*Set problem A*
Transcribe the passage of the message below, starting at "I did improve" and ending at "cmpxchg would perform.".
*Set problem B*
According to the message below, what is the main cost that not using llists would get rid of?
*Set problem C*
List every person named in the message below.

*Text*
Re: [PATCH next v1 2/2] io_uring: limit local tw done

Pavel Begunkov <asml.silence@xxxxxxxxx> · Thu, 21 Nov 2024 16:00:30 +0000

On 11/21/24 15:22, Jens Axboe wrote:
On 11/21/24 8:15 AM, Jens Axboe wrote:
I'd rather entertain NOT using llists for this in the first place, as it
gets rid of the reversing which is the main cost here. That won't change
the need for a retry list necessarily, as I think we'd be better off
with a lockless retry list still. But at least it'd get rid of the
reversing. Let me see if I can dig out that patch... Totally orthogonal
to this topic, obviously.

It's here:

https://lore.kernel.org/io-uring/20240326184615.458820-3-axboe@xxxxxxxxx/

I did improve it further but never posted it again, fwiw.
It's nice that with sth like that we're not restricted by space and be
smarter about batching, e.g. splitting nr_tw into buckets. However, the
overhead of spinlock could be very hard if there is contention. With
block it's more uniform which CPU tw comes from, but with network it
could be much more random. That's what Dylan measured back than, and
quite a similar situation that you've seen yourself before is with
socket locks.

Another option is to try out how a lockless list (instead of stack)
with double cmpxchg would perform.

--
Pavel Begunkov

*Records shown*
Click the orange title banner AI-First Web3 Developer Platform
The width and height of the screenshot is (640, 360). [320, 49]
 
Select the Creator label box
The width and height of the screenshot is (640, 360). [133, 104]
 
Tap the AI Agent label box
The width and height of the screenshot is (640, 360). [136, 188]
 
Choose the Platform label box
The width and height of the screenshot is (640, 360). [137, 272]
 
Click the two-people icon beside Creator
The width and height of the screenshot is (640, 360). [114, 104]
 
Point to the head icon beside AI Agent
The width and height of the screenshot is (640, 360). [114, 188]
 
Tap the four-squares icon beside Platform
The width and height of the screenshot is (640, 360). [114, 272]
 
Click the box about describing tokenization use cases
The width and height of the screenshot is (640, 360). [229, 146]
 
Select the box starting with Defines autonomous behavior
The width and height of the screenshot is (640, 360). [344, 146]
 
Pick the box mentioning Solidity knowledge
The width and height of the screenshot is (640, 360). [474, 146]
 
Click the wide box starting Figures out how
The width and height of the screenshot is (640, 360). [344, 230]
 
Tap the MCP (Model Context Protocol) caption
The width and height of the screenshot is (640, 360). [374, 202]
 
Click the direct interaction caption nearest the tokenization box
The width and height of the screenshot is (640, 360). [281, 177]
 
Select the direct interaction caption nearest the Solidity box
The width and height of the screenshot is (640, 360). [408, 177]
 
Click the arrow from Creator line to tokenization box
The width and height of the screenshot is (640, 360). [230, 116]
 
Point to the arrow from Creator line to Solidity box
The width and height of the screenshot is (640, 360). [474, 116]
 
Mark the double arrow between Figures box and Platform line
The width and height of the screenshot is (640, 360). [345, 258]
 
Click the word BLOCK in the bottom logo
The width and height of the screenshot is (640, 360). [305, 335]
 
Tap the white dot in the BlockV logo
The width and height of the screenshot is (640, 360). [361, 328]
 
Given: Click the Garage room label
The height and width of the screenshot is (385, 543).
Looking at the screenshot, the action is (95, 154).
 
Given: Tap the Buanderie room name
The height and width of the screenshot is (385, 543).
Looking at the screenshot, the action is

*Worked solution A*
I did improve it further but never posted it again, fwiw.
It's nice that with sth like that we're not restricted by space and be
smarter about batching, e.g. splitting nr_tw into buckets. However, the
overhead of spinlock could be very hard if there is contention. With
block it's more uniform which CPU tw comes from, but with network it
could be much more random. That's what Dylan measured back than, and
quite a similar situation that you've seen yourself before is with
socket locks.

Another option is to try out how a lockless list (instead of stack)
with double cmpxchg would perform.

*Worked solution B*
The reversing.

*Worked solution C*
Pavel Begunkov, Jens Axboe, Dylan